Loin de moi mon semblable enfant glorieux du lendemain
Loin de moi le cri des trompettes l'espoir et l'espace
Je vais dans un pays sans nom sans chiffres et sans mots sans phrases et sans pièges où règne le fou rire
rêver la mort des rêves.
En raison de la radicalité de son langage, Scelsi est sans modèle et restera sans descendance, sinon tristement épigonale. Et qu'il ait été sans modèle explique aussi combien cette musique est tardive dans sa carrière, et bref l'instant de sa perfection. Scelsi commence à composer vers 1928. Il est futuriste, il est schoenbergien, il est sériel, il est contre la série, il s'inspire de l'Inde ; il est beaucoup de choses, mais il n'est pas lui-même. Il connaît le succès, de grands artistes le joue : Pierre Monteux, Roger Désormières, Nikita Magaloff... On l'oublie ; s'en rappelle. Ce qu'il fait de mieux sont des poèmes aphoristiques et surréalistes, publiés chez Guy Lévis-Mano. Finalement vers le milieu des années 1950 (peut-être avec Preghiera per un' ombra pour clarinette, puis ses pièces solistes pour cor, trompette, violoncelle, trombone...) il trouve son langage. Naissent quelques chefs-d'œuvre pour petits ensembles : Yamaon, I Presagi, Quattro Pezzi su una nota sola, Trois Chants Sacrés et Trois Chants Populaires, Kya. La radicalité des Quattro Pezzi le fait connaître, mais le message survient trop tôt pour ce monde musical où tous sont encore à se repaître de complexité sérielle. C'est une œuvre parfaite, mais il ne peut la répéter. Dans les pièces suivantes, sans la moindre baisse de qualité, reviennent des traces de mélodies. Pendant six ans encore sa musique fléchie sous le poids des réminiscences traditionnelles. Il n'affirmera son langage, dans toute sa radicalité, qu'entre 1960 et 1973, le sommet de sa création, quand son vocabulaire tout à la fois s'épure et gagne en puissance. C'est l'époque des grandes œuvres orchestrales et chorales (Hurqualia, Aiôn, Hymnos, Pfhat, Konx-Om-Pax), et des quatuors. Il vit encore quinze années où ne composant presque plus, il commence à recueillir les bénéfice de son génie. L'adulation réactive qui naît autour de lui n'est pas encore éteinte. Il semble qu'on ait encore trop à découvrir pour déjà commencer la critique. D'où le respect parfois absurde, la ferveur quasi-religieuse des admirateurs de sa musique. Pourtant le moindre bon sens montre que l'ambitus de son vocabulaire est des plus limité (ce qui fait aussi qu'il est le plus original).

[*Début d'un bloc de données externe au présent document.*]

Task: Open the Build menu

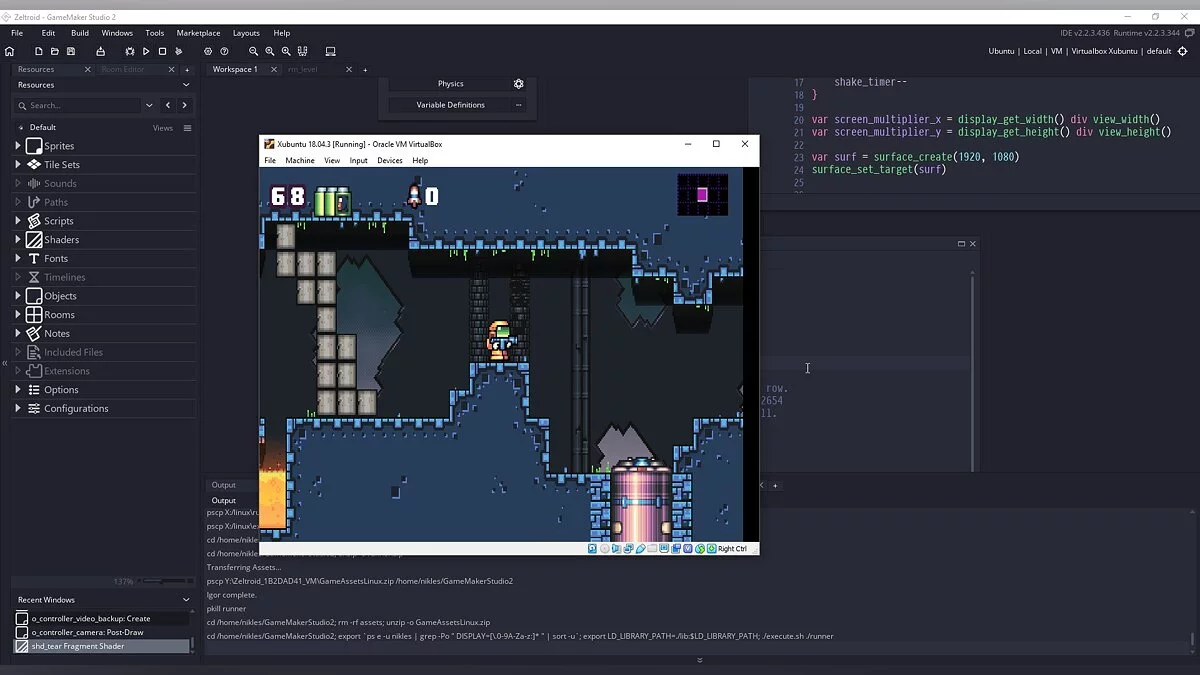Action: (x=80, y=33)
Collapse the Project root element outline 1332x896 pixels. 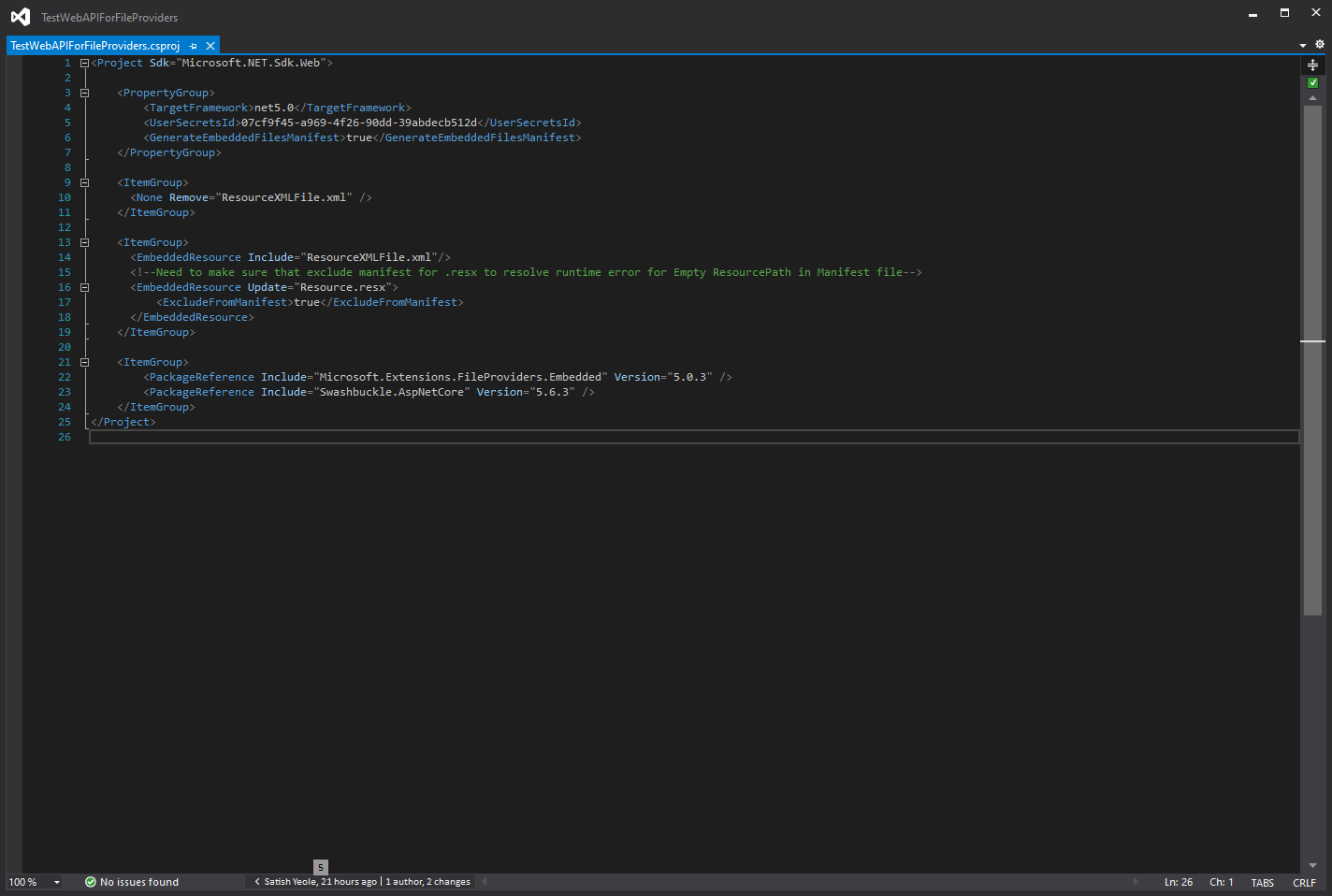point(83,63)
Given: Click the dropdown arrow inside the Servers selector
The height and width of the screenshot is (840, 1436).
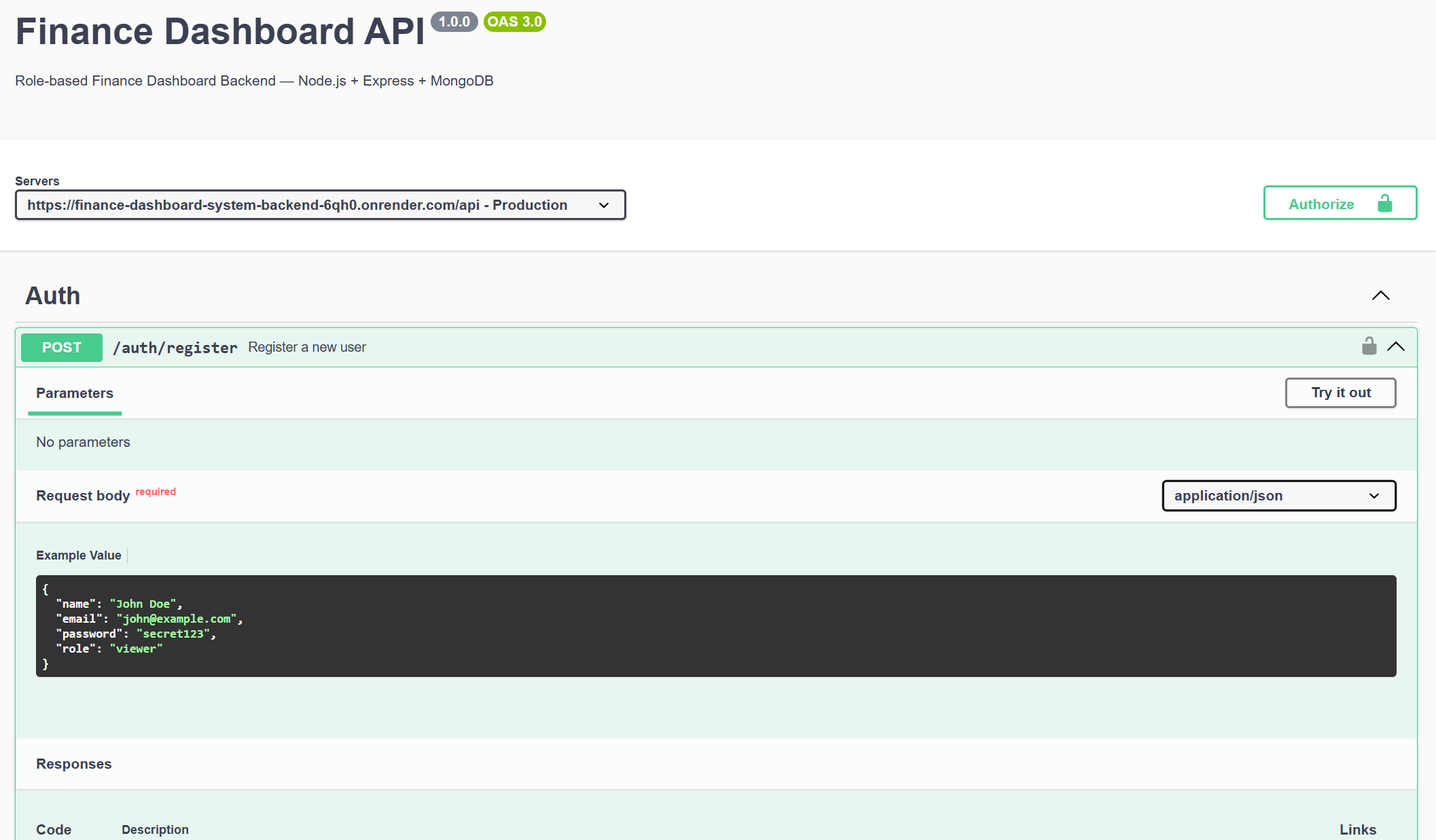Looking at the screenshot, I should pyautogui.click(x=603, y=204).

Il me faut préciser ceci (car les scelsiens deviennent une véritable secte à laquelle je ne veux pas appartenir, bien que je défende sa musique depuis des années) : je n'ai pas une admiration sans borne pour Scelsi. Sa musique est inégale, l'homme est suspect. Il m'a été antipathique par son côté mystificateur et ses apophtegmes du haut de sa sagesse hindoue. Et là, quand je relis dans son Octologue « Ne pas penser, laisser penser ceux qui ont besoin de penser », cela me semble le programme même de l'obscurantisme. Ou encore cette muselière pour intellectuel : « N'amoindrissez pas le sens de ce que vous ne comprenez pas ». Autrement dit : si vous comprenez que je suis un charlatan, je dirais que vous êtes un idiot.

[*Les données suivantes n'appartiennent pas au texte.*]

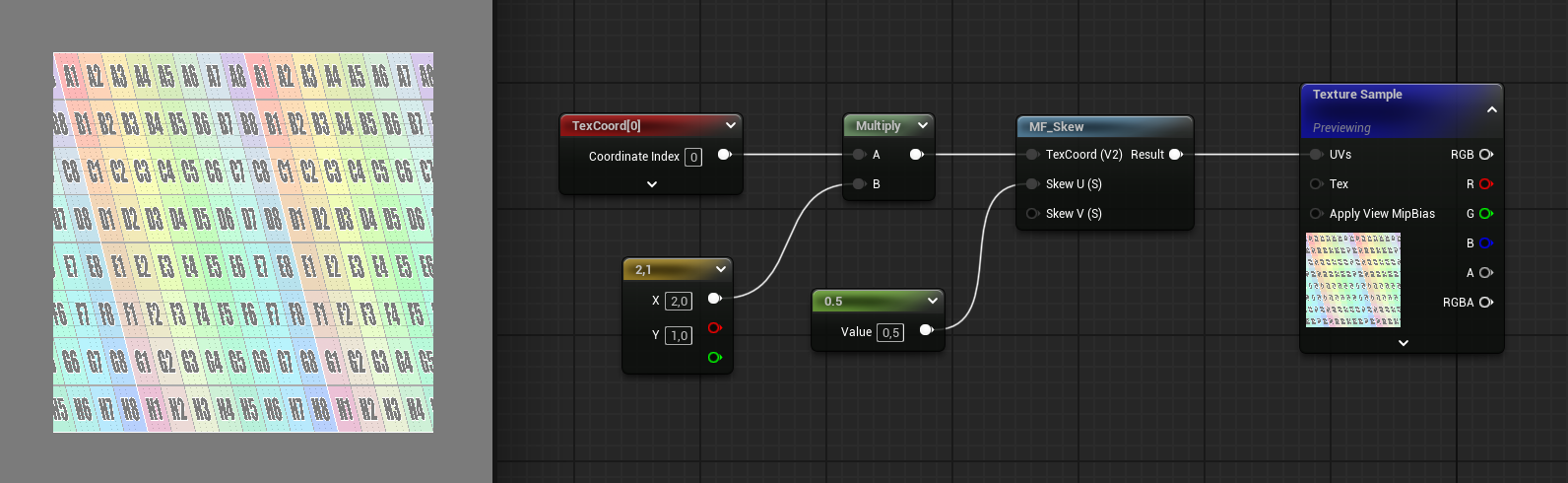Click the TexCoord node output pin

[724, 155]
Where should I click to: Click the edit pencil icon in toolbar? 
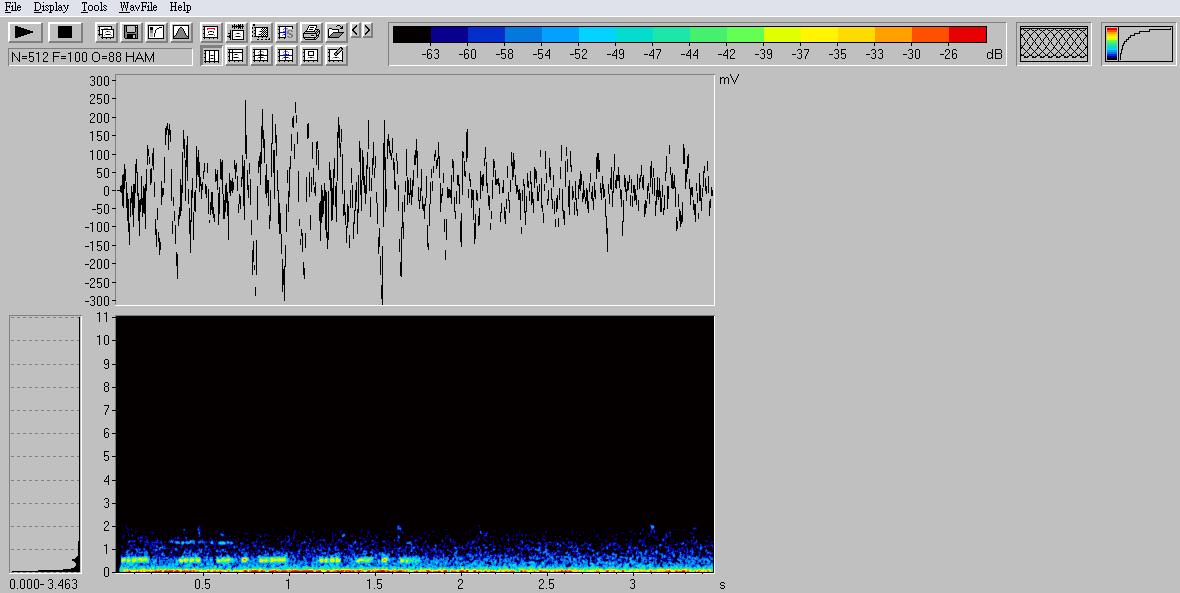[x=336, y=56]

Mais de Scelsi encore, ce texte : « Je dirai qu'en général la musique classique occidentale a consacré pratiquement toute son attention au cadre musical, à ce qu'on appelle la forme musicale. Elle a oublié d'étudier les lois de l'Énergie Sonore, de penser la musique en termes d'énergie, c'est à dire de vie, et ainsi elle a produit des milliers de cadres magnifiques, mais souvent assez vides, car ils n'étaient que le résultat d'une imagination constructrice, ce qui est très différent de l'imagination créatrice. Les mélodies même passent de sons en sons, mais les intervalles sont des abîmes vides [...]. » Texte qui, si l'on excuse la phraséologie Yoga Ying Yang de l'énergie, contient une idée juste (l'opposition construction/création) et une belle image (l'abîme des mélodies).

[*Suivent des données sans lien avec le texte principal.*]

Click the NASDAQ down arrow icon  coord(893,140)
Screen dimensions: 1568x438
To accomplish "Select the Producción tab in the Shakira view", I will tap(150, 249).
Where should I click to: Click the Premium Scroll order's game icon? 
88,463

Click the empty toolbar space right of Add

L'extrême difficulté d'interprétation de la musique de Scelsi vient de là : il n'y a plus de cadre, juste le flux. Entre la micro-structure et la grande arche de la forme : rien de pertinent — ni mélodie, ni harmonie, ni rythme, ni phrase (ou plutôt ces choses apparaissent parfois dans ses œuvres comme les résidus d'un style ancien, contradictoire avec son langage, et qu'il faudrait alors, si possible, passer sous silence), aucune agogique, aucune évolution ni même transmutation —, seulement l'accumulation progressive et brièvement résolue d'une tension. Et les musiciens dont tout l'apprentissage se fait sur le phrasé, les techniques de passage d'une note à l'autre, l'attention à la courbe des phrases, la maîtrise des accords, se trouvent confrontés à la note unique, non seulement démunis de tout repères mais encore privés de la possibilité d'exercer leur technique dans cette terræ incognita. Alors ils tentent d'appliquer à ce qui reste, la microscopie du son, les recettes qui conviennent aux phrases, et ils forcent les inflexions, les jeux de couleur, jusqu'à essayer de leur donner la signification d'une mélodie ou d'une modulation : la musique de Scelsi n'y résiste pas. Souvent je l'ai entendue, mal en place, trop appuyé, et cette musique incantatoire, envoûtante, devenait emphatique et dévitalisée. Car seuls les détails comptent, et la grande ligne : ce souffle sonore établissant progressivement une tension unidirectionnelle et sans rupture ; ce parcours en arche excentrée animé d'un lent crescendo d'intensité et de densité sonore culminant peu avant la conclusion ; cette lente dramatisation du son débarrassé de toute rhétorique musicale qui nous envoûte peu à peu, empêchant toute conscience, tout détachement, focalisant notre écoute sur la note en train de vivre sa vie corpusculaire, jusqu'à ce que, emporté par ce courant ascendant, nous entrions véritablement en extase, transporté hors de nous au sein de la musique.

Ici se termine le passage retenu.